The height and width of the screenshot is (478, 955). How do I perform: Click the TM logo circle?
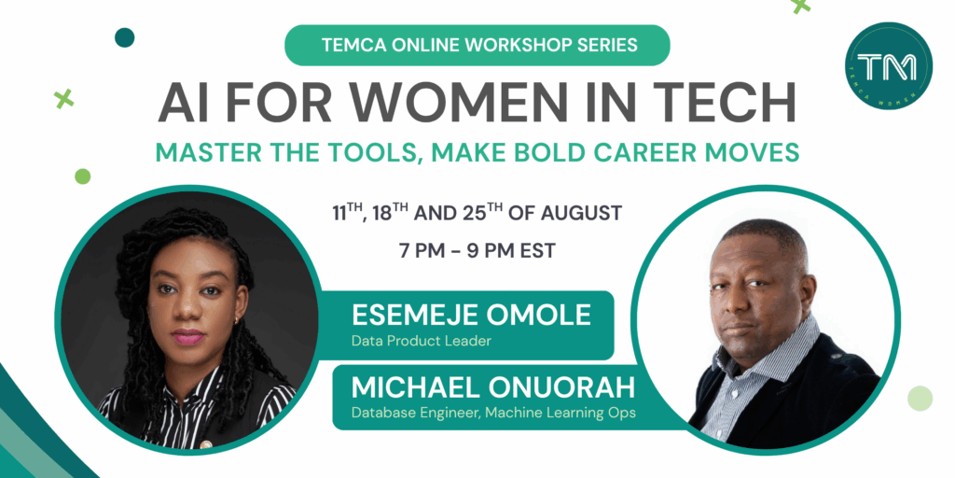889,66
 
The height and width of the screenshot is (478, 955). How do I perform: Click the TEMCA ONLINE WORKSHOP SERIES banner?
478,45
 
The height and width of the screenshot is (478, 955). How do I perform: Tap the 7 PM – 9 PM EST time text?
478,250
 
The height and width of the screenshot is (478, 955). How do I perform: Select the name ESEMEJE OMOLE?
471,315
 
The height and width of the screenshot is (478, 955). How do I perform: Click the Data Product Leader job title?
421,341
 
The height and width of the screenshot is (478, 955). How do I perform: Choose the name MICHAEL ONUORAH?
493,387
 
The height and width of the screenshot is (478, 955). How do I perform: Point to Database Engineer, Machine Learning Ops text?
493,413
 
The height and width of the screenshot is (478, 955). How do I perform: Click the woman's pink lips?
187,336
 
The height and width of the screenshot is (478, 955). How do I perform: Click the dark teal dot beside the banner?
124,37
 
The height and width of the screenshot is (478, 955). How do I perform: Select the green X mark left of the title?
63,98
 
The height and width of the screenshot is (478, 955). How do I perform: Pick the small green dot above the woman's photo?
82,176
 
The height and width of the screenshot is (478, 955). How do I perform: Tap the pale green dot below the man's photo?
920,398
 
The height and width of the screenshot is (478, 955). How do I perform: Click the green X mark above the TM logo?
800,5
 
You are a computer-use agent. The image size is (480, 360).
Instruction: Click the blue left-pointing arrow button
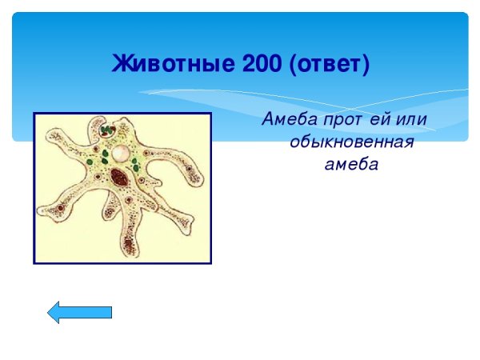click(x=79, y=312)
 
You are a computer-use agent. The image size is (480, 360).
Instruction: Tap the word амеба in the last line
click(x=350, y=166)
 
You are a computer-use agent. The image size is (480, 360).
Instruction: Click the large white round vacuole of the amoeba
click(x=121, y=152)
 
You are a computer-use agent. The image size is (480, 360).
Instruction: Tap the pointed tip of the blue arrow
click(x=50, y=312)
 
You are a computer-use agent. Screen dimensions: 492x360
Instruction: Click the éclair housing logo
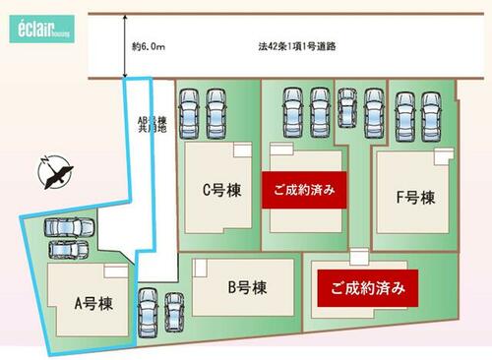pyautogui.click(x=42, y=29)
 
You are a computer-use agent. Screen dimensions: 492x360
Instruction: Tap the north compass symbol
pyautogui.click(x=55, y=173)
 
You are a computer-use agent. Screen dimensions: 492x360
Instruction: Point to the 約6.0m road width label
pyautogui.click(x=149, y=47)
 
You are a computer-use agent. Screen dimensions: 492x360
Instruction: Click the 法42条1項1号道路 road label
pyautogui.click(x=297, y=46)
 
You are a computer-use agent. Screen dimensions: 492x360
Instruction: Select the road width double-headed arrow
pyautogui.click(x=125, y=46)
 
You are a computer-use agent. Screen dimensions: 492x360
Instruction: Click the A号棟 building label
pyautogui.click(x=93, y=304)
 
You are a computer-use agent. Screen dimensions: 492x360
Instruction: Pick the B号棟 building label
pyautogui.click(x=247, y=287)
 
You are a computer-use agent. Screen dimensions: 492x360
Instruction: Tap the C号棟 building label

+-------+

Aim »
Rewrite the lines above, from the line with "the man's photo?" up to and including the line with "click(x=350, y=166)", reproducing every line of the entries in full, multiplying each coordinate in the answers by 2.45, and rounding to whole numbers with halves rounded up. Leave the pictures out.

Completed exercise »
The height and width of the screenshot is (478, 955). How do I perform: Tap the pale green dot below the man's photo?
2254,975
 
The height and width of the screenshot is (478, 955). How do I perform: Click the green X mark above the TM logo?
1960,12
 
You are a computer-use agent. The image size is (480, 360).
Instruction: Click the blue left-pointing arrow button
click(x=194, y=764)
 
You are a computer-use agent. The image size is (480, 360).
Instruction: Tap the word амеба in the last line
click(x=858, y=407)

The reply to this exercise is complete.